On this 2016 Draft Eve, here is my pick for the second best draft since 2000.
2nd Best Draft Since 2000 – The 2002 Draft
|Keith Allison via Flickr (No Changes) |
It was a perfect storm for the Braves. Two years before, they had added a lot of talent to the system, but were still short on real prospects. While they would win a NL East Title in 2002, the cracks began to show as they won just 88 games. That would actually help the Braves as it gave them a higher draft choice than they were used to getting during The Streak with the #23rd overall pick. They would add a supplemental first (#34th) and an extra second round pick (#65) after Steve Karsay signed with the Yankees.
The table was set for a big haul and the Braves had their eyes firmly set on one player – Parkview High School two-sport, do-everything, superstud Jeff Francoeur. But would he be there when they selected in the first round for the first time at #23? Previously, I went over how the Braves may have muddied the waters when it came to Jason Heyward. The Braves and especially their scouting director Roy Clark had been tied to some accusations of dirty play beyond that. They were blamed for bad medical reports related to Adam Wainwright before the 2000 draft. They were also possibly responsible for a fax that suggested Francoeur wanted a $4M bonus.
Whether any of that is true, Francoeur made it clear to other teams that he had three options in the draft. Either the Atlanta Braves drafted him or he received a “significant amount of money” to sign with whoever picked him. Or, and this certainly was a possibility, he could head to Clemson University, where he had signed a letter of intent to play defensive back. Francoeur was expected to be a standout as a college safety – something not lost on Bobby Bowden or his son, Tommy Bowden. One story involved the latter being at Francoeur’s home on a recruiting trip. The elder Bowden called Francoeur, which prompted Tommy to take the phone and kindly tell his dad to get off the line while he was on a recruiting visit.
Teams ahead of the Braves had Francoeur higher on their Big Boards based on talent, but he dropped due to the demands Francoeur would have to sign. He never did get that $4M, regardless if it ever was one of his demands, but after Atlanta selected the outfielder and convinced him to give up football, he received $2.2M and the Braves’ 2002 draft was off.
Up next, with the #34th pick, was James Madison University southpaw, Dan Meyer. A standout college pitcher for the Dukes, he was the first college arm selected by the Braves in the first round since 1987 when the Braves tabbed Derek Lilliquist as the sixth overall selection. Thirty picks later, the Braves again chose a prep star from their own backyard, Duluth High School catcher, Brian McCann. While he lacked Francoeur’s infectious smile, he was left-handed catcher with power. McCann had been playing baseball with-and-against Francoeur since the two became teenagers. Now, they would become roommates.
The next pick of the draft was Atlanta’s extra second-round pick courtesy of the Yankees. It would ultimately be wasted on shortstop Tyler Greene. An athletic shortstop with power, Greene passed on the Braves, but liked the area enough to attended Georgia Tech. Right-hander Charlie Morton out of a high school in Connecticut, was selected next. Morton, like Meyer, would be used in big trades.
Sad to say, but the rest of the draft produced very little.
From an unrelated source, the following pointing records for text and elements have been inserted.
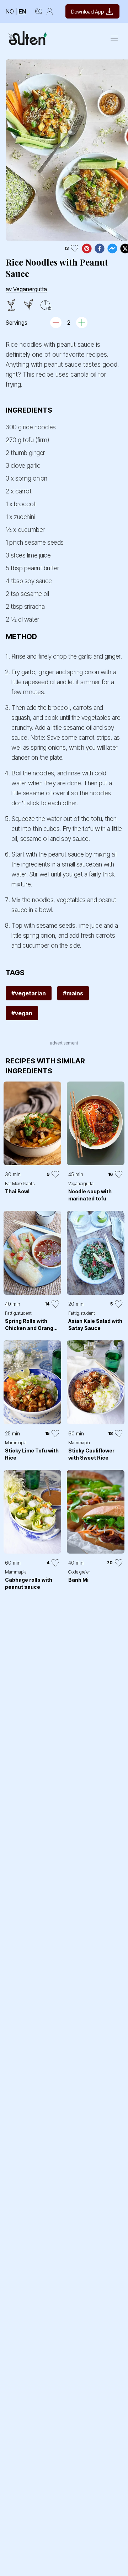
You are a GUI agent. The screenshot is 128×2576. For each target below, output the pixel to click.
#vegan (21, 1013)
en (22, 11)
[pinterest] (87, 248)
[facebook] (100, 248)
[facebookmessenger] (112, 248)
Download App (87, 12)
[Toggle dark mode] (38, 11)
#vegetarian (28, 993)
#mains (73, 993)
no (10, 11)
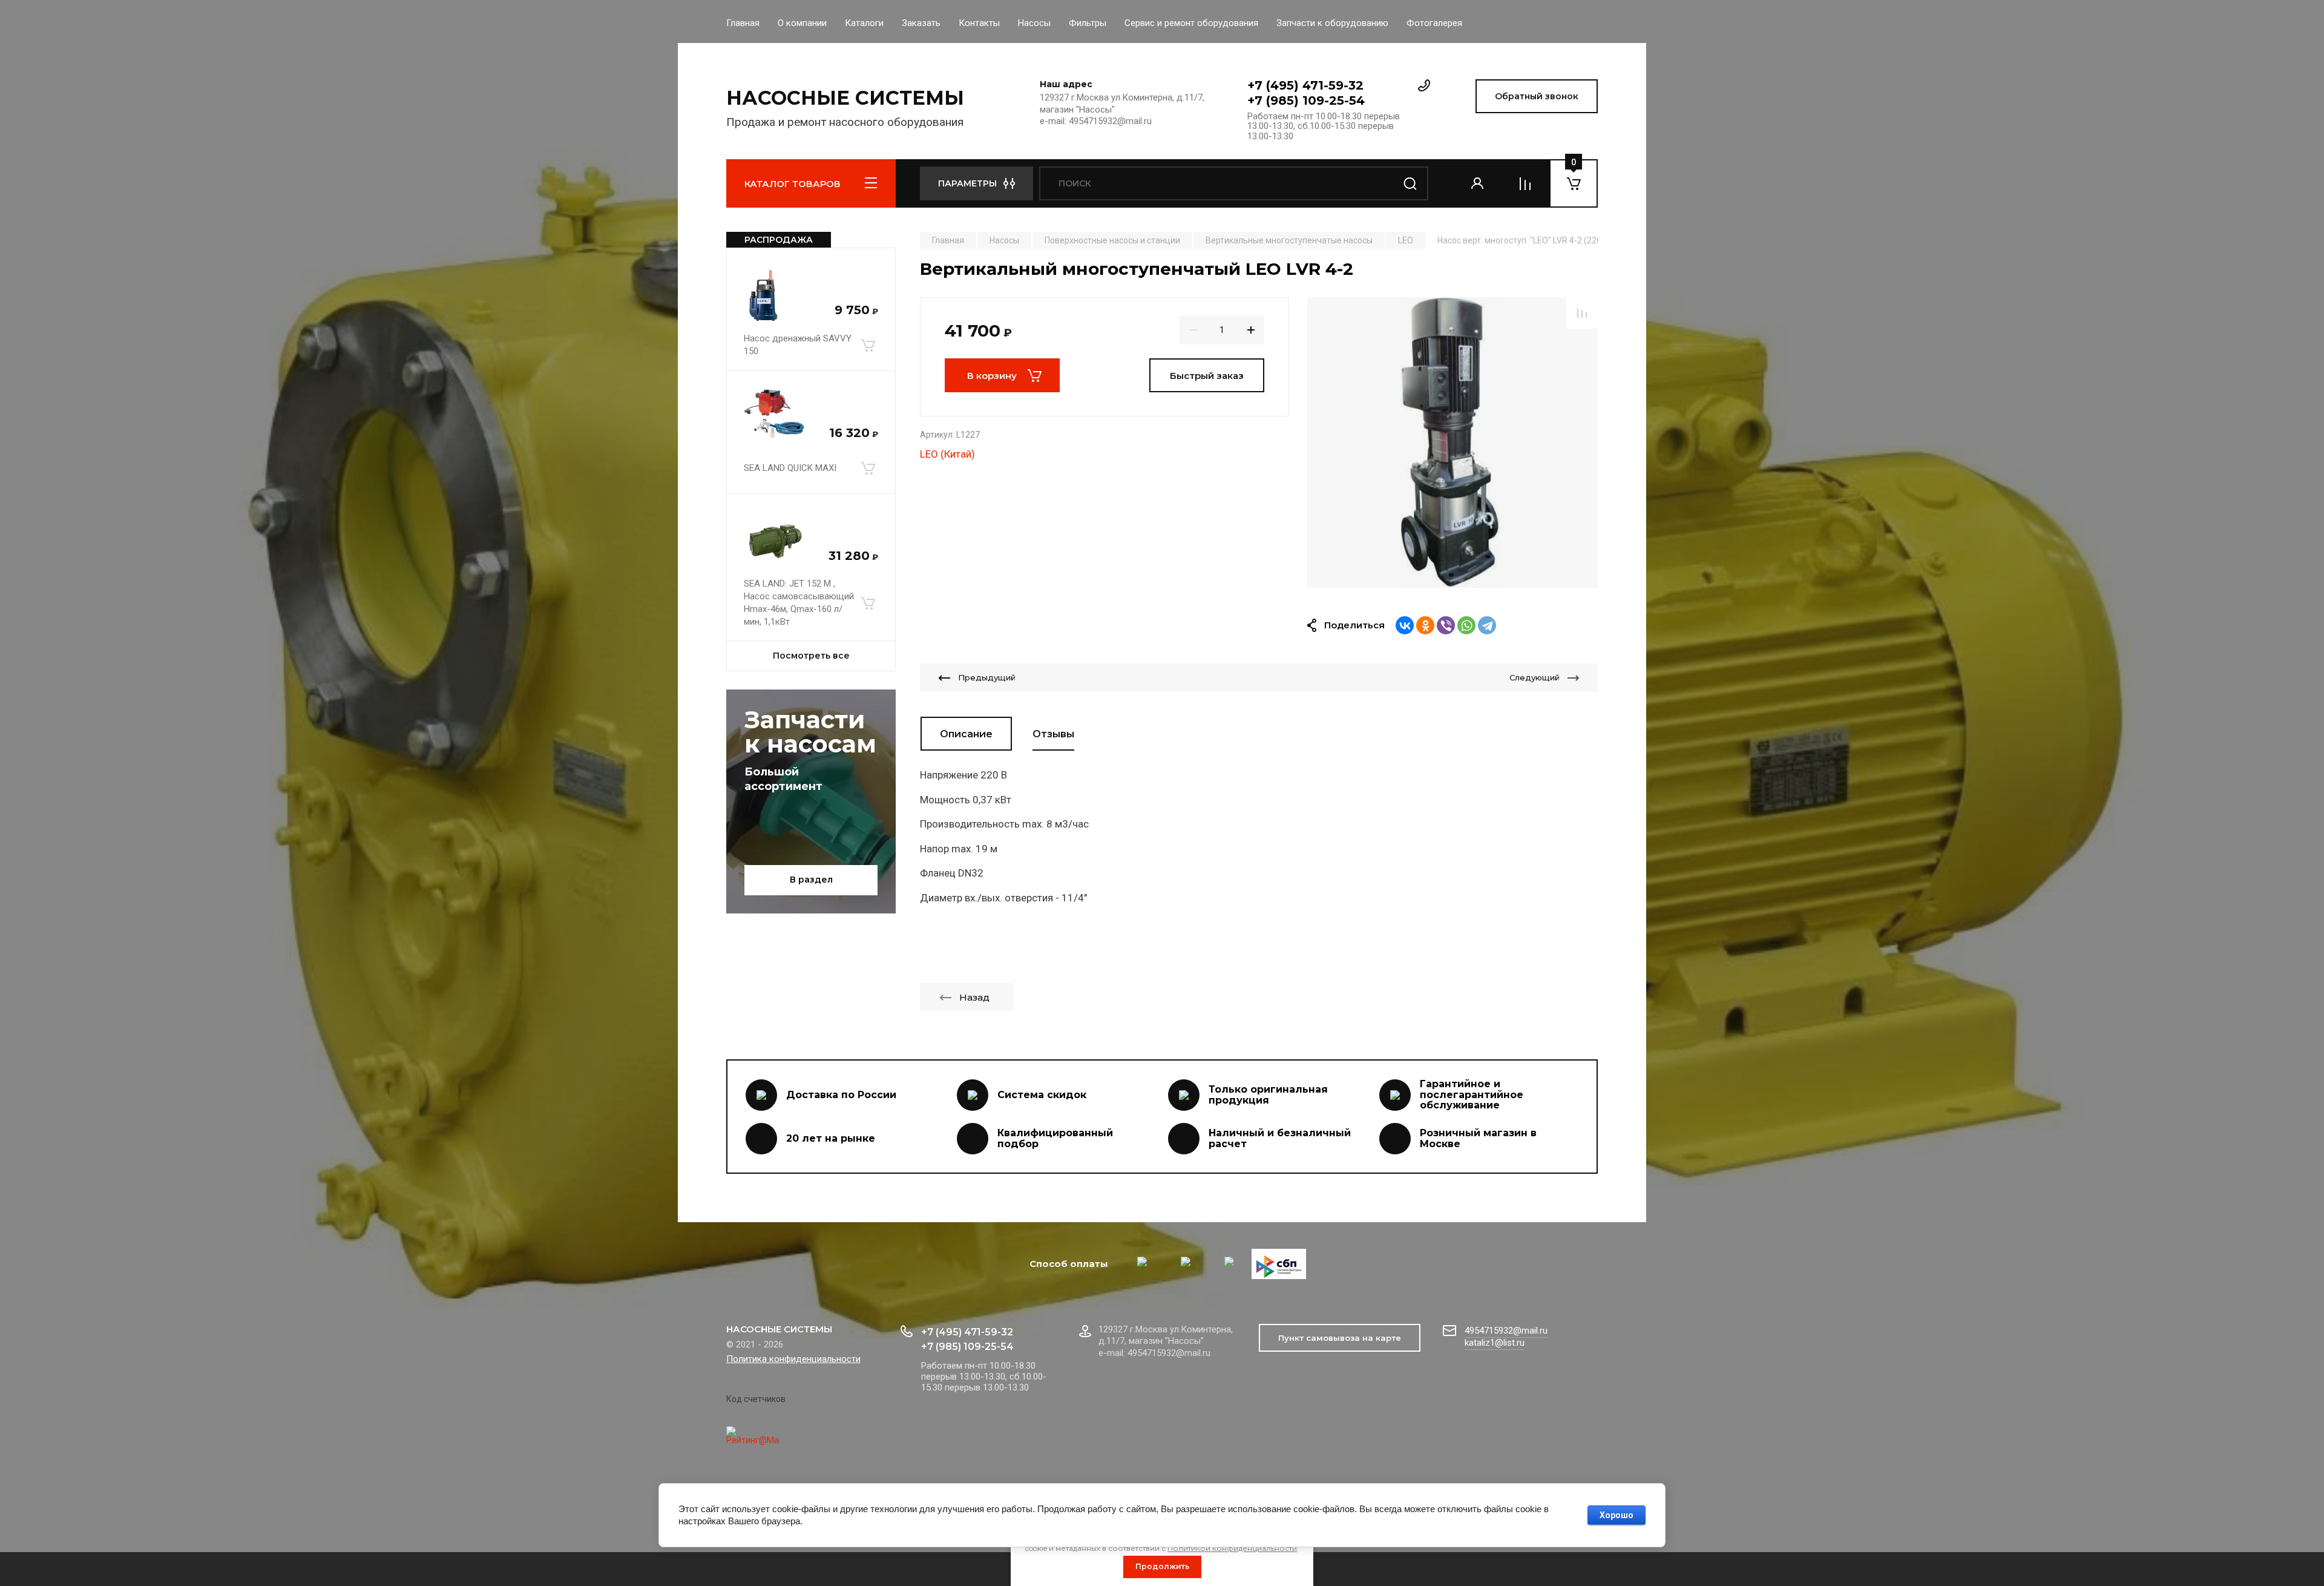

Long-time followers of the Braves’ minor league system might recognize the names of Steve Russell (4th), J.J. Jurries (6th), and Wes Timmons (12th), but the latter two failed to progress beyond Triple-A while Russell was cut after five years in the system. Shortstop Jon Schuerholz out of Auburn would be lambasted as a sign of nepotism after the Braves spent an 8th round selection on him.
The Braves would get a hit on 20th rounder Chuck James out of Chattahoochee Valley Community College. It’s difficult to get much value out of the 20th round, so the 64 games and 55 starts they received from James constitutes a hit in my mind. His metrics were never that good and after a fun retelling of Chuck Norris jokes with James in the latter’s place, he wore out his welcome with the Braves. Nevertheless, he was the Braves’ #3 pitcher in 2006 and ’07.
For all of the hype surrounding Francoeur, this draft would ultimately be known as the year the Braves finally picked a catcher in the draft who turned into a star. In the previous ten drafts, Atlanta had spent eleven picks on catchers. Some didn’t sign, but those that did gave the Braves precious little. You have to go back to 1989’s draft choice of Tyler Houston, which was a bust, to find a catcher the Braves drafted and developed into a major leaguer for more than a cup of coffee. Of course, the Braves had more luck internationally, but catcher was a position that year-after-year was draped in failure. McCann gave the Braves not only success from the draft, but one of the best catchers in baseball for 8.5 years.
While 2002’s draft could have certainly been better, grabbing a guy who may have a borderline Hall of Fame career when it’s all said and done is a big get.